ACTIVITY.
Please copy out every line of the listing below in which the word "agent" appears.

DATASET EXCERPTS.
»»
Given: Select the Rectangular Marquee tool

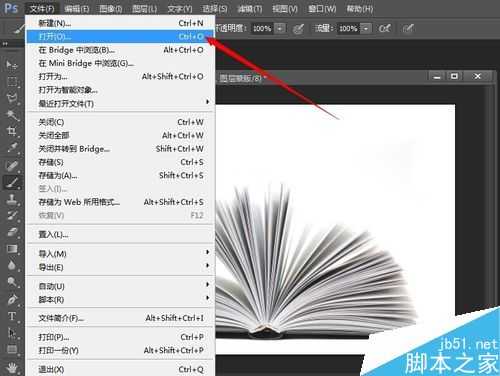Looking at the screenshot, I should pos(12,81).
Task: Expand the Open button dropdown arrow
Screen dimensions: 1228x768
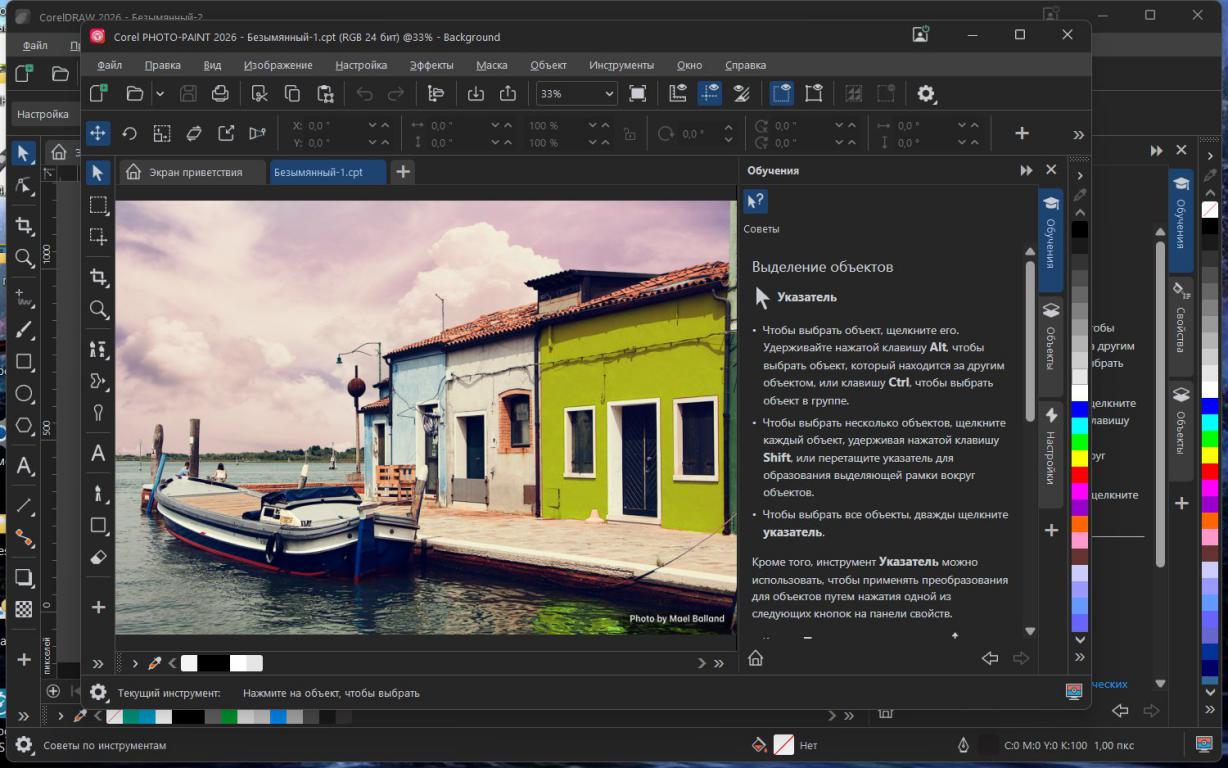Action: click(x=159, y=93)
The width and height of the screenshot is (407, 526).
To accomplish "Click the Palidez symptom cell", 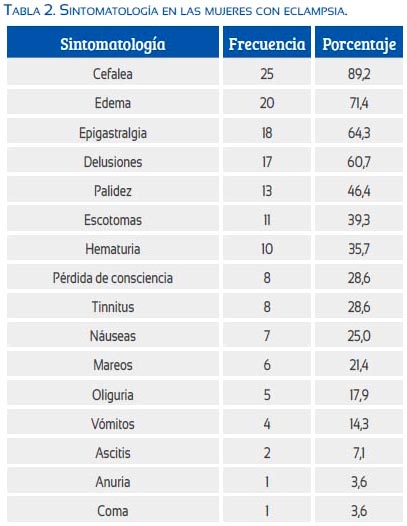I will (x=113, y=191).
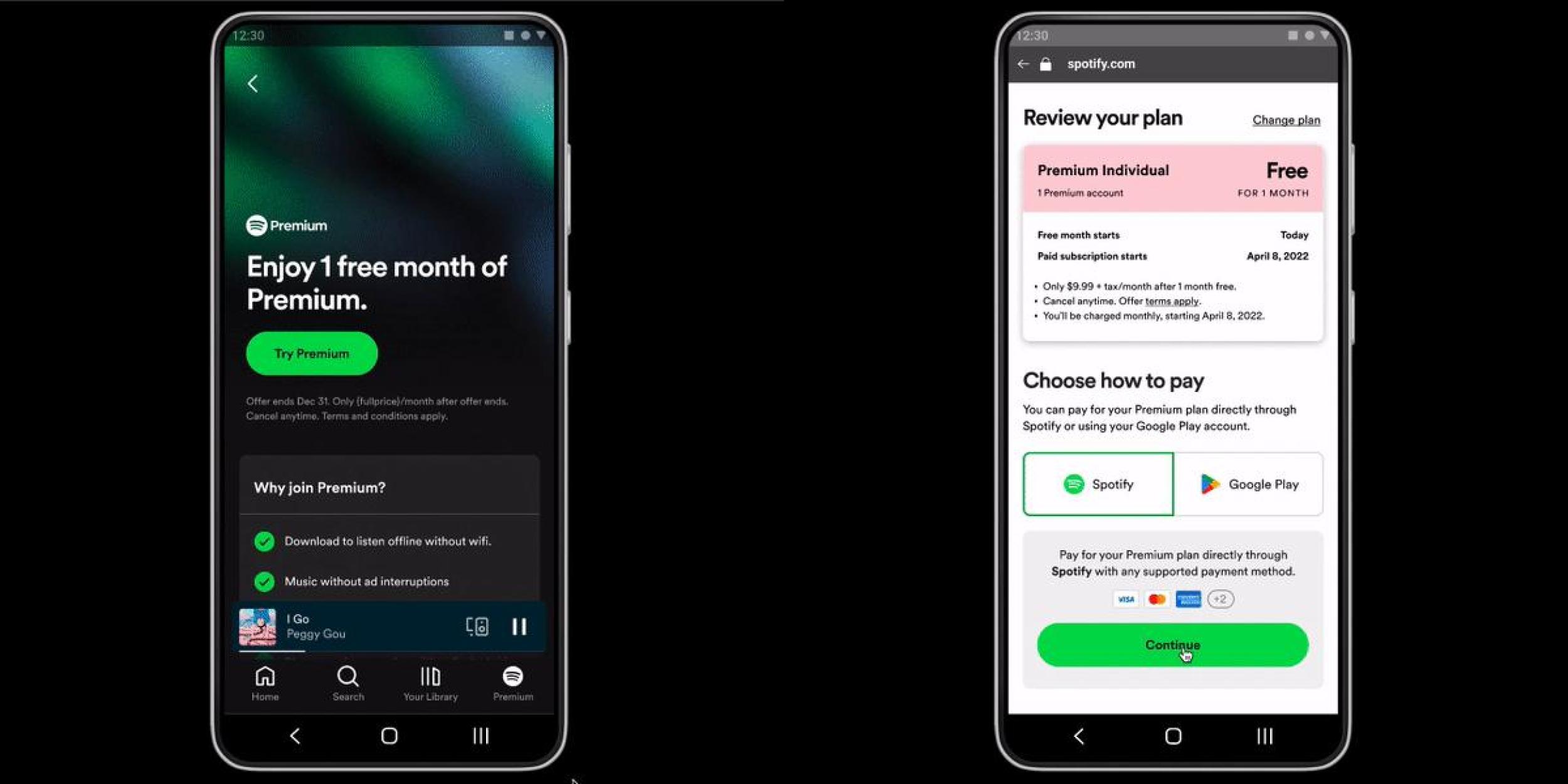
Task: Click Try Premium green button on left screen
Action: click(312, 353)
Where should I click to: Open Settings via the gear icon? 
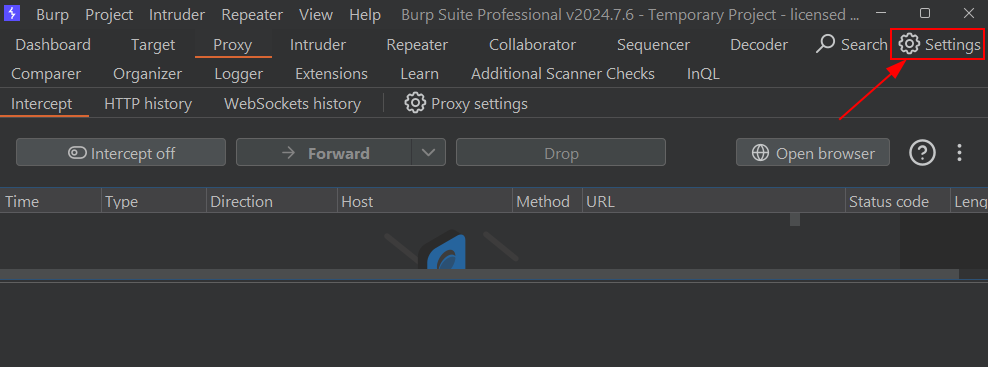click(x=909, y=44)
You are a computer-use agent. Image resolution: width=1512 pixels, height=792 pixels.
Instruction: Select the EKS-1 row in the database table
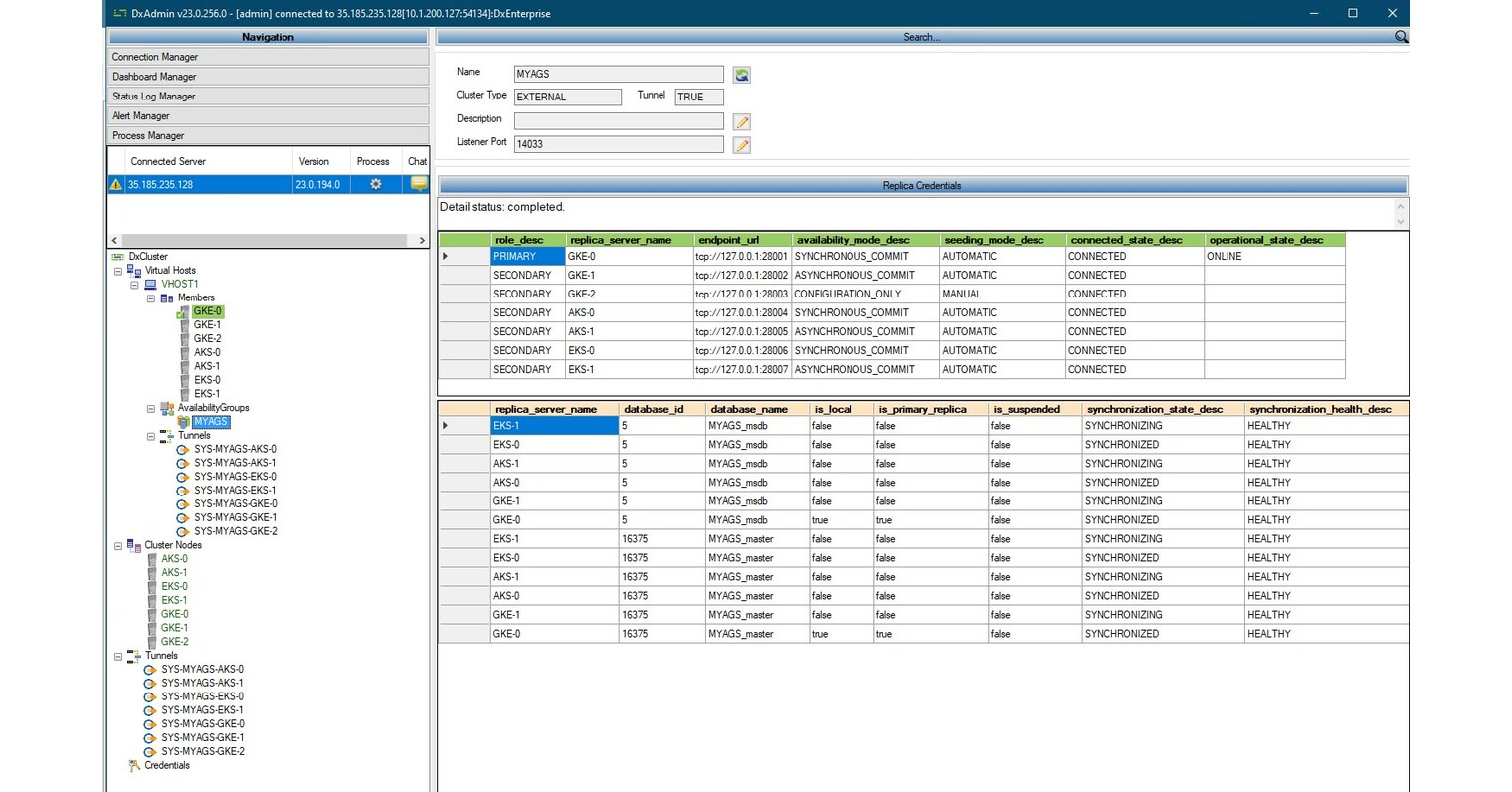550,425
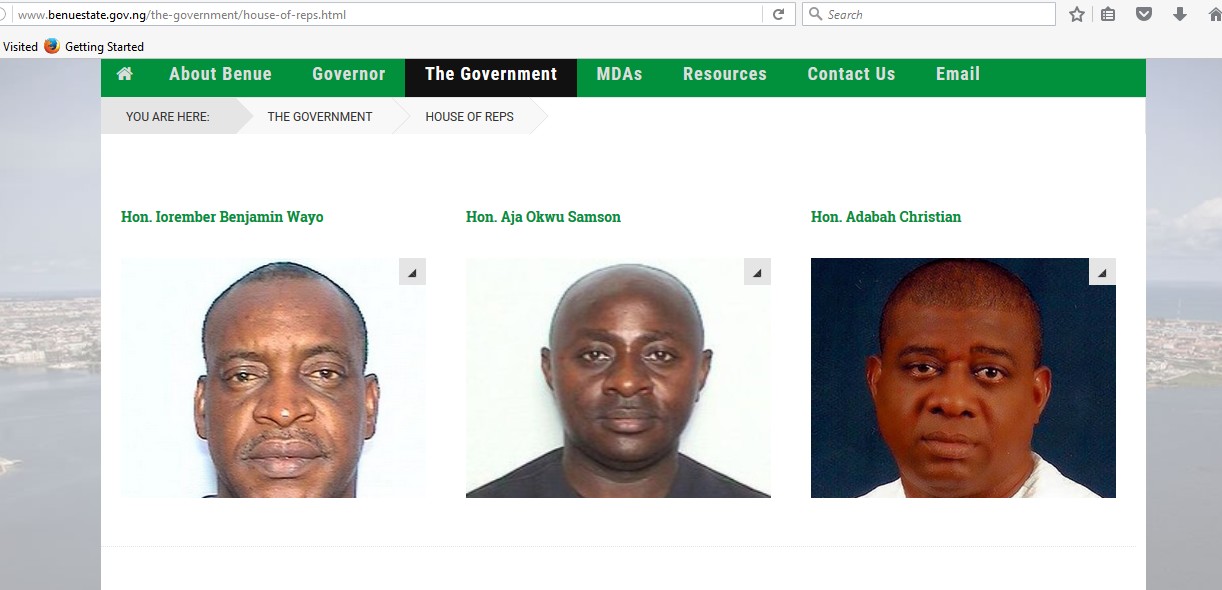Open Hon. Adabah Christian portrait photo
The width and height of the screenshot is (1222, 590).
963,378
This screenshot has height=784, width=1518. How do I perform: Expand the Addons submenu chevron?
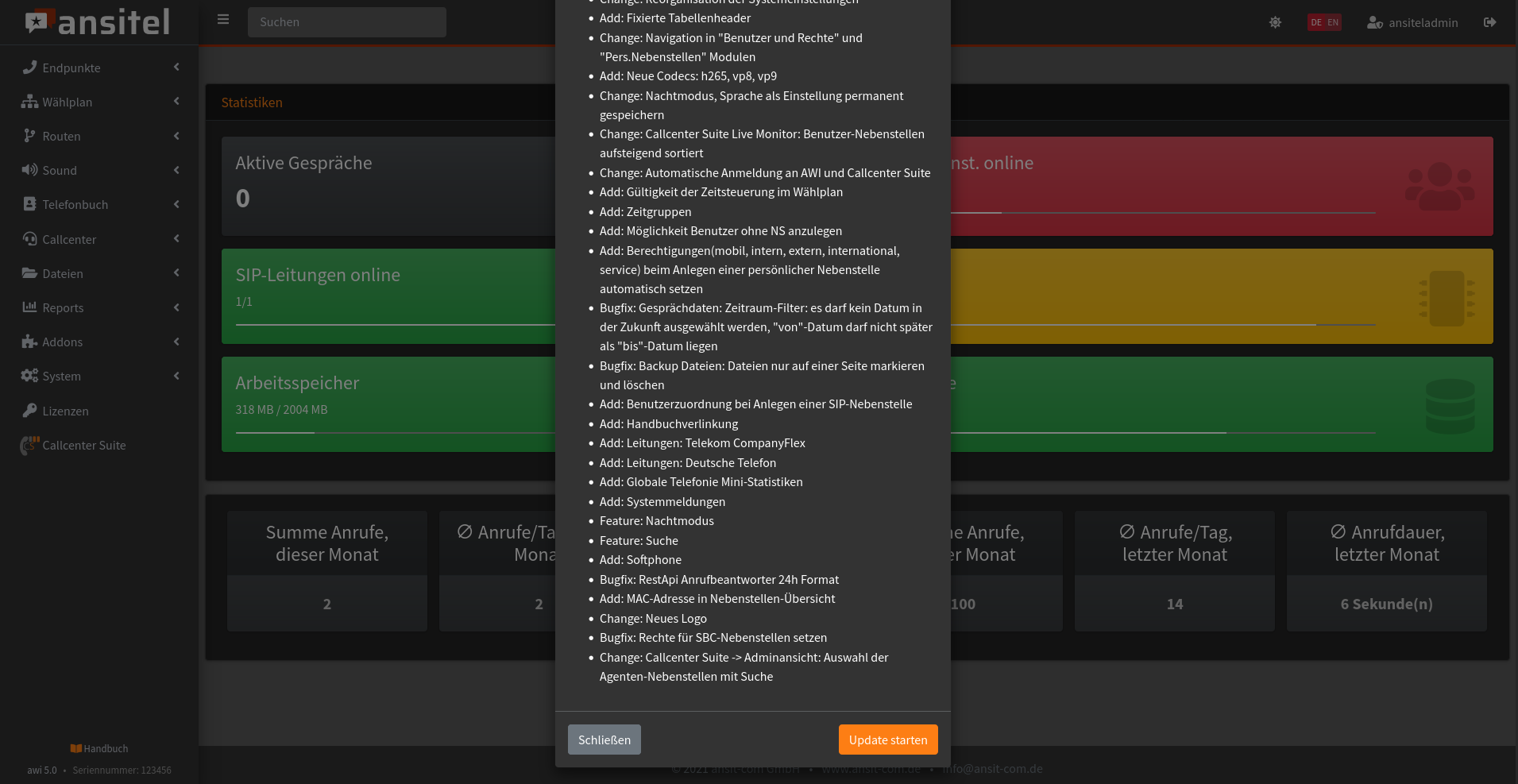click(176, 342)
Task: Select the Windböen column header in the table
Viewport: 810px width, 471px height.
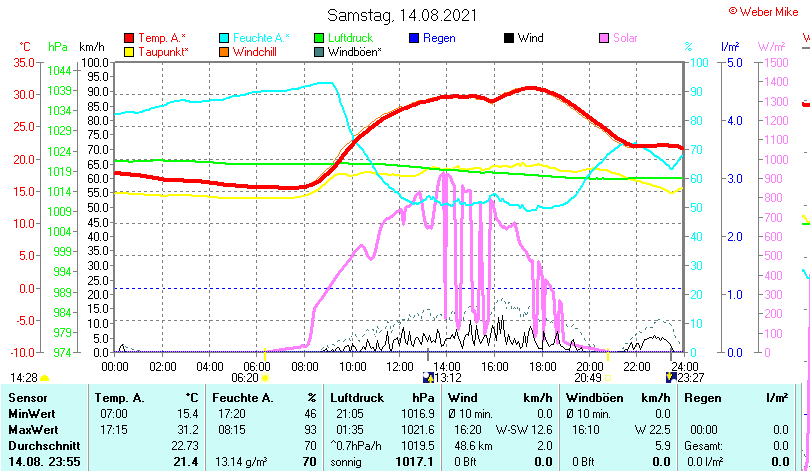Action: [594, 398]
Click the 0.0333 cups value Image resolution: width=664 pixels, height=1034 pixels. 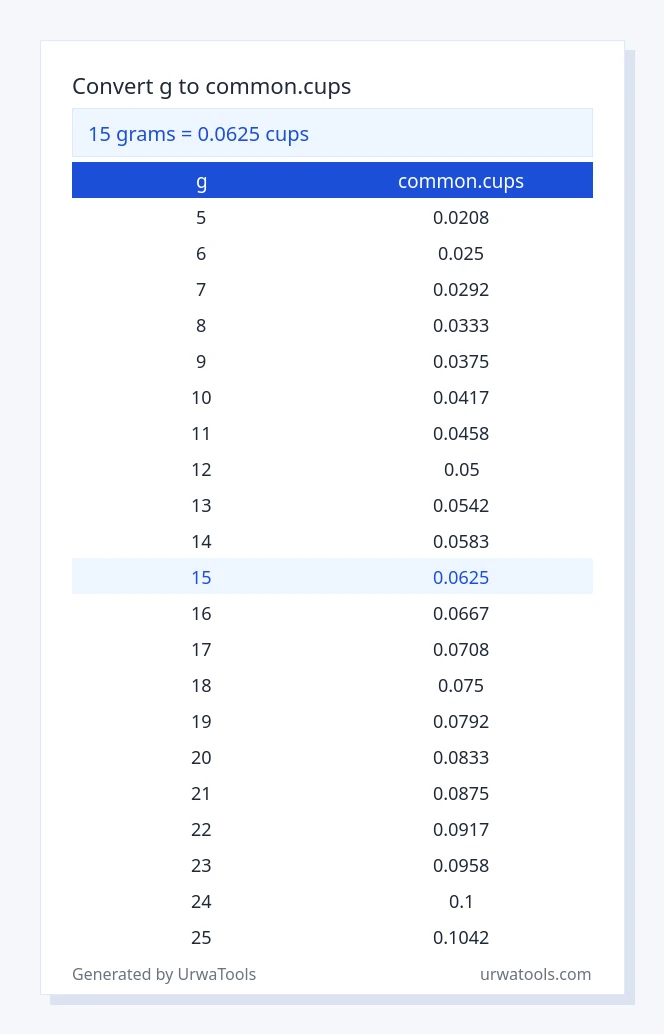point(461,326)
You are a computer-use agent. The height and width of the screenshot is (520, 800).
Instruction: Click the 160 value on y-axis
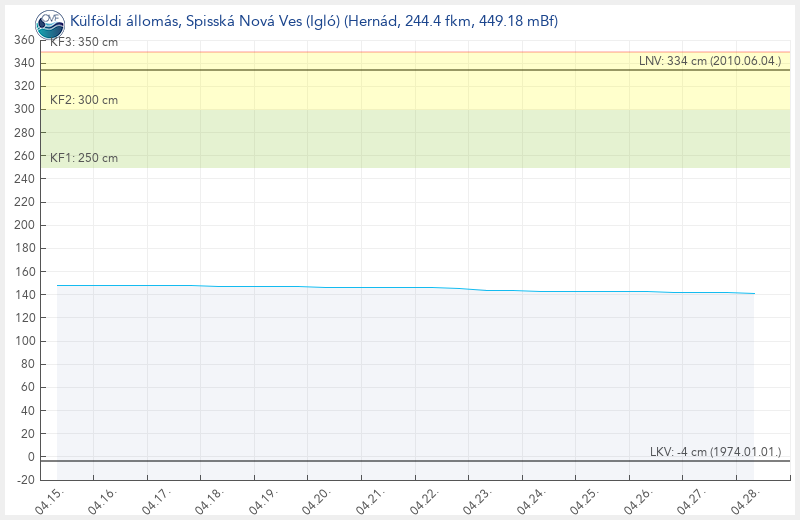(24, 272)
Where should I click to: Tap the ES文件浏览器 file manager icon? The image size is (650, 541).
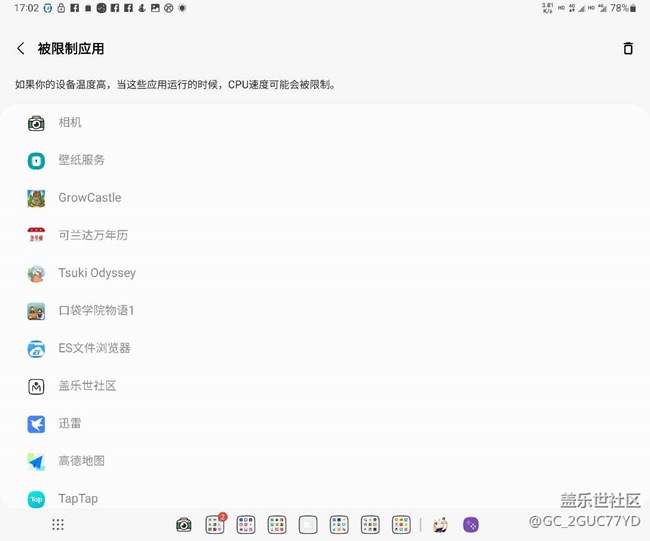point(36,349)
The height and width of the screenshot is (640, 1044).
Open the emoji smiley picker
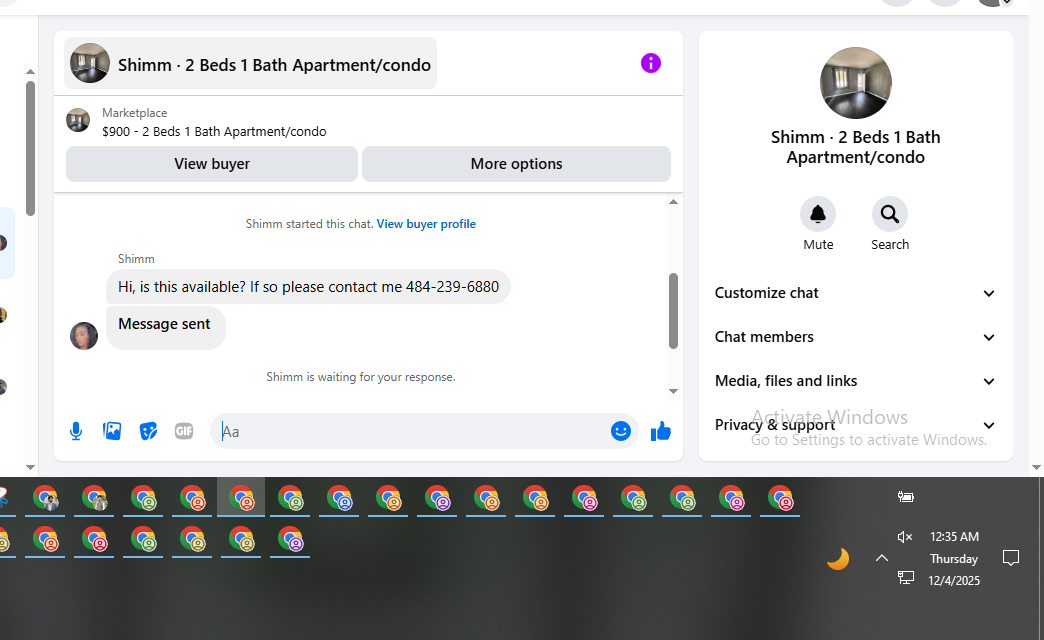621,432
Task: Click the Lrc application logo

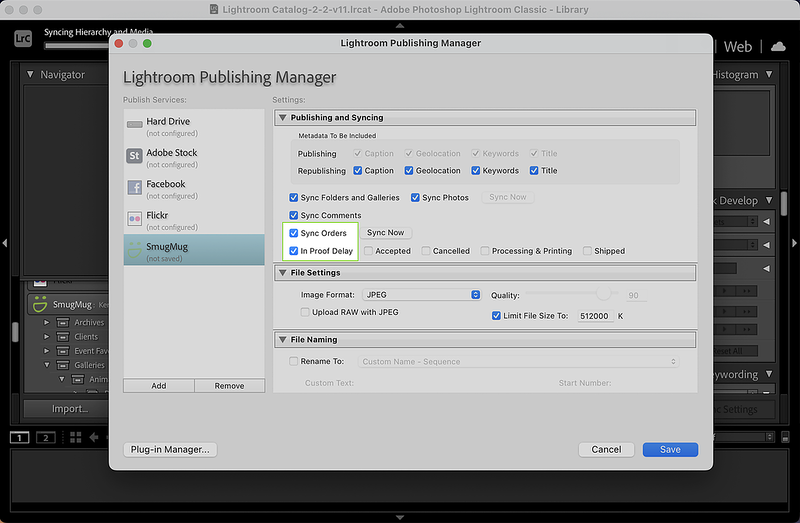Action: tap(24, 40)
««
SOLUTION TO THIS PROBLEM.
You are a computer-use agent. Image resolution: width=1512 pixels, height=792 pixels.
You are a computer-use agent. The height and width of the screenshot is (520, 800).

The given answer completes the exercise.